Paper Museums is organized by the Smart Museum of Art at the University of Chicago and curated by Rebecca Zorach and Elizabeth Rodini. The exhibition is generously supported in part by the Andrew W. Mellon Foundation, the Samuel H. Kress Foundation, the Rhoades Foundation, and the Adelyn Russell Bogert Endowment Fund of the Franke Institute for the Humanities, University of Chicago. Smart Museum exhibitions are also generously supported by Tom and Janis McCormick and the Kanter Family Foundation and Nuveen Investments. The presentation of Paper Museums and Room with a View at the Grey Art Gallery is made possible in part by the Abby Weed Grey Trust. Public programs are supported by the Grey’s Inter/National Council. Special thanks to George Way, Staten Island, for his generous loan of the decorative arts on view.
Like many northern European artists in the sixteenth century, the Dutchman Hendrick Goltzius traveled south to Rome to study classical sculptures firsthand. His forty-three surviving drawings after antique statuary from this trip appear to have been intended for a portfolio of reproductive engravings. In the end, however, Goltzius engraved only three plates, which were not printed until shortly after his death. This engraving—said to represent the second-century Roman emperor Commodus, son of Marcus Aurelius, in his preferred guise as Hercules—is an eighteenth-century impression in red ink. It may have been printed this way to mimic Goltzius’s original drawing in red chalk, a medium very pleasing to Rococo tastes.
John Baptist Jackson
British, c. 1701–c. 1780
(after Girolamo Francesco Maria Mazzola, called Parmigianino, Italian, 1503–1540)
Parmigianino depicted Venus disarming Cupid on many occasions and in many variations. Jackson’s chiaroscuro woodcut emphasizes image over medium, effectively capturing the grace of the original drawing without striving to emulate its pen-and-ink medium. Its success demonstrates that a print refusing to masquerade as a drawing can nevertheless eloquently convey the look and feel of its model.
Ludolph Büsinck
German, 1599 or 1602–1669
(after Georges Lallemand, French, 1580–1636)

- **PROVIDED MATERIAL**
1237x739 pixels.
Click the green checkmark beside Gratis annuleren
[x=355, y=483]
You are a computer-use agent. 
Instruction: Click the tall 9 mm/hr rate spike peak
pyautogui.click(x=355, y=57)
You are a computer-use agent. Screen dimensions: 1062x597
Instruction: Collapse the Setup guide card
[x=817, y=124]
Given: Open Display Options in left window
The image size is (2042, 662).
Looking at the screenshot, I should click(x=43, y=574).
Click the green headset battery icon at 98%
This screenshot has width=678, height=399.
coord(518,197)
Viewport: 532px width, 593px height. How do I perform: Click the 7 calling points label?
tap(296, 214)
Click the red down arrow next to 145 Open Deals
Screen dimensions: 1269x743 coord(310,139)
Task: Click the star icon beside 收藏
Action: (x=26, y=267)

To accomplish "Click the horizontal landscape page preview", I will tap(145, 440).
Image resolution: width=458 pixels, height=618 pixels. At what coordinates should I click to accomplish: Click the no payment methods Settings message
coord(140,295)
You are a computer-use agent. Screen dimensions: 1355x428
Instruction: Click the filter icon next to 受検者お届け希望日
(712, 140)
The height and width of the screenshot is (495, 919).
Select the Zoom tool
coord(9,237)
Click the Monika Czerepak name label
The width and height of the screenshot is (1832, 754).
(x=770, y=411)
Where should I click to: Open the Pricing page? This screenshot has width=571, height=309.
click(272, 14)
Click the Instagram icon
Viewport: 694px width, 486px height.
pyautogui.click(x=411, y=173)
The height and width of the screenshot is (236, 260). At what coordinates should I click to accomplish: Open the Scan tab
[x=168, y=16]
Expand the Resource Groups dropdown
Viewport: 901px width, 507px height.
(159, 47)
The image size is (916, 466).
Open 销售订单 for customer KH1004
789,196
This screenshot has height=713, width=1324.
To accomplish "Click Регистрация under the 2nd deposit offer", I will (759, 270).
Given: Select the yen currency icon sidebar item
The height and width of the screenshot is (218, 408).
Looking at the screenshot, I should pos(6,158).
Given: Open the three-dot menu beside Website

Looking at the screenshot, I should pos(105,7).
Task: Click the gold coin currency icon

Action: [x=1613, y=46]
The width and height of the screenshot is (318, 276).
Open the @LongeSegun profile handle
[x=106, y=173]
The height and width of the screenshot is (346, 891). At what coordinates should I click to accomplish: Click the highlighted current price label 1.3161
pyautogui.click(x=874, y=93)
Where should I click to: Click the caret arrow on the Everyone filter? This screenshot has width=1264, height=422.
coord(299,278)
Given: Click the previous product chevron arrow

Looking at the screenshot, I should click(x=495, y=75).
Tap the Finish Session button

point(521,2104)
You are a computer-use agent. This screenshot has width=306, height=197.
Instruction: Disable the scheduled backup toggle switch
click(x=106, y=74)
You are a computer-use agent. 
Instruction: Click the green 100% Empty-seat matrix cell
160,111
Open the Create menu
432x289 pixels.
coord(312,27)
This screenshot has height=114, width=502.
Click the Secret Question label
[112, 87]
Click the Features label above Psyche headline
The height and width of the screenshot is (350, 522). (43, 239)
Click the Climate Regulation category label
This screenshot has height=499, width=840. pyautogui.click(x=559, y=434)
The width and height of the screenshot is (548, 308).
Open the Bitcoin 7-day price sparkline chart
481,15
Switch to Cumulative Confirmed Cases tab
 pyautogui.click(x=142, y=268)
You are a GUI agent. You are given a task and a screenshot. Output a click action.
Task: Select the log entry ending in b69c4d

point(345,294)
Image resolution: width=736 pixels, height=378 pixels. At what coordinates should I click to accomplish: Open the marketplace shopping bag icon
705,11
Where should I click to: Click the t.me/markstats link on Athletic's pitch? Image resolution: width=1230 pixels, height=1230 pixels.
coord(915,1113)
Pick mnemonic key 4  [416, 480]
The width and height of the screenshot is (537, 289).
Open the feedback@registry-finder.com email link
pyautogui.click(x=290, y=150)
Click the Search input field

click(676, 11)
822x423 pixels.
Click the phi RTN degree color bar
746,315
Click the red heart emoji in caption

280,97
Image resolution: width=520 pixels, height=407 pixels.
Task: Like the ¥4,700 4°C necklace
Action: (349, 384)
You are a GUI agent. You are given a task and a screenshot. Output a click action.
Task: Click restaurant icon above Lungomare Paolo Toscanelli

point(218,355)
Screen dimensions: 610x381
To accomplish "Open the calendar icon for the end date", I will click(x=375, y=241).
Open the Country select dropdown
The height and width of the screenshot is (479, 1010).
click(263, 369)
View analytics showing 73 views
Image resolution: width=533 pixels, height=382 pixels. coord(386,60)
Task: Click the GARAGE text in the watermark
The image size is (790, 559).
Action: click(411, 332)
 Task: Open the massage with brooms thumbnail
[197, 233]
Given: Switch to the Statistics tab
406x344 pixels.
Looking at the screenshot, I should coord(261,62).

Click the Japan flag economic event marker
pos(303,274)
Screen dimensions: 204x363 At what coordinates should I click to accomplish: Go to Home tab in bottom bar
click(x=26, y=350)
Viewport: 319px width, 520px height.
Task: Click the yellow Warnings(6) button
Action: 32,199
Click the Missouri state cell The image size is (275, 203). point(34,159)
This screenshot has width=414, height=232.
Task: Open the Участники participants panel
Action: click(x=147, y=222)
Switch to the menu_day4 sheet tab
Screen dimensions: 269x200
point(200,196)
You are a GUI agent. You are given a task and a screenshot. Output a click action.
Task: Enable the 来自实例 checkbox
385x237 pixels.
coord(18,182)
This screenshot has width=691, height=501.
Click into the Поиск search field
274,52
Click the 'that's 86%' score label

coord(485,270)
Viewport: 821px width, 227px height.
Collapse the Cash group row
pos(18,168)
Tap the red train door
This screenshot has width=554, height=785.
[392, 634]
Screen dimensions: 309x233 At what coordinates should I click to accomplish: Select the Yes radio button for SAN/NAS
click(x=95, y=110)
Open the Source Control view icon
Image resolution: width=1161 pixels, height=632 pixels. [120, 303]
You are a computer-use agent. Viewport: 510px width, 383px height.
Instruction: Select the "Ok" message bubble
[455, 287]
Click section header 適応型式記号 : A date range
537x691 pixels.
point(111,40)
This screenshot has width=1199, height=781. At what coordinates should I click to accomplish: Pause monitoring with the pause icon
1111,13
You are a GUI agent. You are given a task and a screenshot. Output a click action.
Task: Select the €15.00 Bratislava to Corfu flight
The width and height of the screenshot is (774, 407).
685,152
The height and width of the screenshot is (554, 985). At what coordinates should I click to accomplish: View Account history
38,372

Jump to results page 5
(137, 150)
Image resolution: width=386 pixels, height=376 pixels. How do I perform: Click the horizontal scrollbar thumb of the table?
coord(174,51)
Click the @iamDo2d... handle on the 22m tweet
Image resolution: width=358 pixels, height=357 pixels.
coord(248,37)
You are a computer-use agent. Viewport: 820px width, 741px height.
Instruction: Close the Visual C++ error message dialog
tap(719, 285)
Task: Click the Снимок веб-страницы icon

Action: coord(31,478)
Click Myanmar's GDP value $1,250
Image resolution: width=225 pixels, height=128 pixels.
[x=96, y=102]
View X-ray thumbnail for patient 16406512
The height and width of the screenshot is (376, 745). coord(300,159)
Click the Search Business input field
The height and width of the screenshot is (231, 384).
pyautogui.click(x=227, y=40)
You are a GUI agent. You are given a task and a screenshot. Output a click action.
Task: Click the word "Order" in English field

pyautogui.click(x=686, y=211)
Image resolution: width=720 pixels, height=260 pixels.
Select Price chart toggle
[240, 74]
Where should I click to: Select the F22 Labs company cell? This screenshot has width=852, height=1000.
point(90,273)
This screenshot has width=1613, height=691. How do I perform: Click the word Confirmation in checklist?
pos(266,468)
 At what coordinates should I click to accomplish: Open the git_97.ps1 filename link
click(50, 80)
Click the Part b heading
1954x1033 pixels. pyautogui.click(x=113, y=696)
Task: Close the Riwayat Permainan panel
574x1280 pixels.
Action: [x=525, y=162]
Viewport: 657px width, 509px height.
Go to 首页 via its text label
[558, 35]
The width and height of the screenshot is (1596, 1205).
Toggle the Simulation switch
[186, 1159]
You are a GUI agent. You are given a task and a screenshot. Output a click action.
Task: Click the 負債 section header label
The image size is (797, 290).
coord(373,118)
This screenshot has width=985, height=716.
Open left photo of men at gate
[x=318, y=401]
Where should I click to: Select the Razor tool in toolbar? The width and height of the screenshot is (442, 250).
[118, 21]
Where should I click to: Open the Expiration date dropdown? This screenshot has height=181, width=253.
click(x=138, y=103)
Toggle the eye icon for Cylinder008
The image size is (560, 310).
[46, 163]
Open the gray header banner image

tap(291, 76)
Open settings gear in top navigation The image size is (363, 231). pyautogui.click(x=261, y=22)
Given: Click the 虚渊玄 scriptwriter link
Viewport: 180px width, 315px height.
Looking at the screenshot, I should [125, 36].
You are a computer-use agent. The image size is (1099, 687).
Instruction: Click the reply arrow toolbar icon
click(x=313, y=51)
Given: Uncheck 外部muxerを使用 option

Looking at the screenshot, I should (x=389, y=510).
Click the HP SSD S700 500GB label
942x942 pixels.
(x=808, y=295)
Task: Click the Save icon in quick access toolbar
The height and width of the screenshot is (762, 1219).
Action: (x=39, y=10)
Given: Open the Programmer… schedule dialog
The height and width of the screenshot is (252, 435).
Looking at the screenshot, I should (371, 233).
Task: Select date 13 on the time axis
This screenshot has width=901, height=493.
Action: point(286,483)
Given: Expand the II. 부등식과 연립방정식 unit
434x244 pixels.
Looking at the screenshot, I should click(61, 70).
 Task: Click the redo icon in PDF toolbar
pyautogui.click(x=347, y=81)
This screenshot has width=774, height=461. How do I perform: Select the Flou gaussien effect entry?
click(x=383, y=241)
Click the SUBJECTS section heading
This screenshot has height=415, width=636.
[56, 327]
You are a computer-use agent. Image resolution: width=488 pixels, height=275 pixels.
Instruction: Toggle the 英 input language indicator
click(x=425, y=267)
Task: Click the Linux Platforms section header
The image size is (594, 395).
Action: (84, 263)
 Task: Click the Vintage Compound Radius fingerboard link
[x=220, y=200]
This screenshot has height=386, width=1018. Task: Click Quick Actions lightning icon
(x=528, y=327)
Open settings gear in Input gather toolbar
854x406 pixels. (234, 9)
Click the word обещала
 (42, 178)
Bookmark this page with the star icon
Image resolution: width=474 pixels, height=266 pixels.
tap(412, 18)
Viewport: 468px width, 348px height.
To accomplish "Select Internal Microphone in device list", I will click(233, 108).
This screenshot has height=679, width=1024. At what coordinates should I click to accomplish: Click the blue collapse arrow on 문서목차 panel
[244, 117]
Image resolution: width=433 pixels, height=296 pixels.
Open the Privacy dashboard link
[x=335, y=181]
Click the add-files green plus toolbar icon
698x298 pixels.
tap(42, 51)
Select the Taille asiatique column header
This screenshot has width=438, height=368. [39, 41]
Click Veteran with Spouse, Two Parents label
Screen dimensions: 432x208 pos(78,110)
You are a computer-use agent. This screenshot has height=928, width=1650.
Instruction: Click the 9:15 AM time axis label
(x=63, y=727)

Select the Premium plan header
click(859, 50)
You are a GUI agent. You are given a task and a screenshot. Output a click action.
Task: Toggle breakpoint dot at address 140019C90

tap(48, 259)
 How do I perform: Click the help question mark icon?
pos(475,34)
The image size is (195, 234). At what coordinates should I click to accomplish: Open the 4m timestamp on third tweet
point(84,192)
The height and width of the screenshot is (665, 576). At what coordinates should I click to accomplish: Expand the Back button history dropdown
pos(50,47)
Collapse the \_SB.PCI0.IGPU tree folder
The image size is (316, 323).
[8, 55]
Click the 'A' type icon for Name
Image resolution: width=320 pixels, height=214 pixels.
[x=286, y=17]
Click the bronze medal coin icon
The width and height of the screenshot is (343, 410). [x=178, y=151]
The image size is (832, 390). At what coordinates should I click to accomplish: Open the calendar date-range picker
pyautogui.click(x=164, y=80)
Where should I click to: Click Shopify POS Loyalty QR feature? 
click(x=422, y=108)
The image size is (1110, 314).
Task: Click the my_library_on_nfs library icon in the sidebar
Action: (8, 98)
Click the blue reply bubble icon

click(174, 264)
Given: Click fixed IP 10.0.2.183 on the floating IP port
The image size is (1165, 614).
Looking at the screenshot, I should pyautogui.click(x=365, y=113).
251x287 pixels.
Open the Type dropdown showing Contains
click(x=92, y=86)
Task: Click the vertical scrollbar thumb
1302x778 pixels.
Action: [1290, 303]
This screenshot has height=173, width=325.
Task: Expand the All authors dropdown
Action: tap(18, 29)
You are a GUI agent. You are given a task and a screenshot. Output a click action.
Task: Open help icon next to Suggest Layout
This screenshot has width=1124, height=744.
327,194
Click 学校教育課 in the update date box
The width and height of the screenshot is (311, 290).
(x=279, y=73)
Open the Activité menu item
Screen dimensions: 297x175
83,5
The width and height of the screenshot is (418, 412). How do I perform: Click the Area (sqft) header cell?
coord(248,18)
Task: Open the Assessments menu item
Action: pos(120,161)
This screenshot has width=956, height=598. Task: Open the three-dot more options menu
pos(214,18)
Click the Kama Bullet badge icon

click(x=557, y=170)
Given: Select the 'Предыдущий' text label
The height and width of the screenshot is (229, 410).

- **TASK LIST**
• 1. In the Paper Museums exhibition text, swap "Rome" for "Italy" and give the passage again, starting at the words "Like many northern" and stopping after "Parmigianino, Italian, 1503–1540)".
• 2. Write the next part of the Paper Museums exhibition text, picking up after its last line.

- **RESPONSE LIST**
• 1.
Like many northern European artists in the sixteenth century, the Dutchman Hendrick Goltzius traveled south to Italy to study classical sculptures firsthand. His forty-three surviving drawings after antique statuary from this trip appear to have been intended for a portfolio of reproductive engravings. In the end, however, Goltzius engraved only three plates, which were not printed until shortly after his death. This engraving—said to represent the second-century Roman emperor Commodus, son of Marcus Aurelius, in his preferred guise as Hercules—is an eighteenth-century impression in red ink. It may have been printed this way to mimic Goltzius’s original drawing in red chalk, a medium very pleasing to Rococo tastes.
John Baptist Jackson
British, c. 1701–c. 1780
(after Girolamo Francesco Maria Mazzola, called Parmigianino, Italian, 1503–1540)

• 2.
Signatures and inscriptions on Ludolph Büsinck’s works attest to his collaboration with the French artist Georges Lallemand, who was Nicolas Poussin’s teacher. A German painter and printer, Büsinck stimulated interest in chiaroscuro woodcuts in early seventeenth-century France. While living in Paris from 1623 to 1630, he made prints almost exclusively in this technique, usually working after drawings by Lallemand. The formal importance of the elaborate scrolling inscriptions in The Flute Player, placed prominently at the upper left, reflect the care artists took to claim credit for and guard their work.
Willem van Swanenburg
Dutch, c. 1581/82–1612
(after Peter Paul Rubens, Flemish, 1577–1640)
Pieter van Sompel
Flemish, c. 1600–still active in Haarlem, 1644
(after Peter Paul Rubens, Flemish, 1577–1640)
Supper at Emmaus, 1643, Etching
Smart Museum of Art, University of Chicago;
Purchase, Paul and Miriam Kirkley Fund for Acquisitions
2003.85
Rubens harnessed the power of reproductive printmaking to boost his reputation, attract new commissions, and provide additional income. In order to ensure fidelity to his original works, he not only hired and supervised his printmakers, but also retouched their proofs.
In his print after the Supper at Emmaus, on view nearby, Van Swanenburg—one of Rubens’s first engravers—captures the strongly sculptural quality of the painter’s early work. Van Sompel’s later etching transmits the softer quality more often associated with Rubens. Comparing this pair, note how the reproductive engravers—rather than merely “copying” the painting—made critical decisions about framing, tonality, iconography (Sompel added a halo), inscription, emphasis, and mood.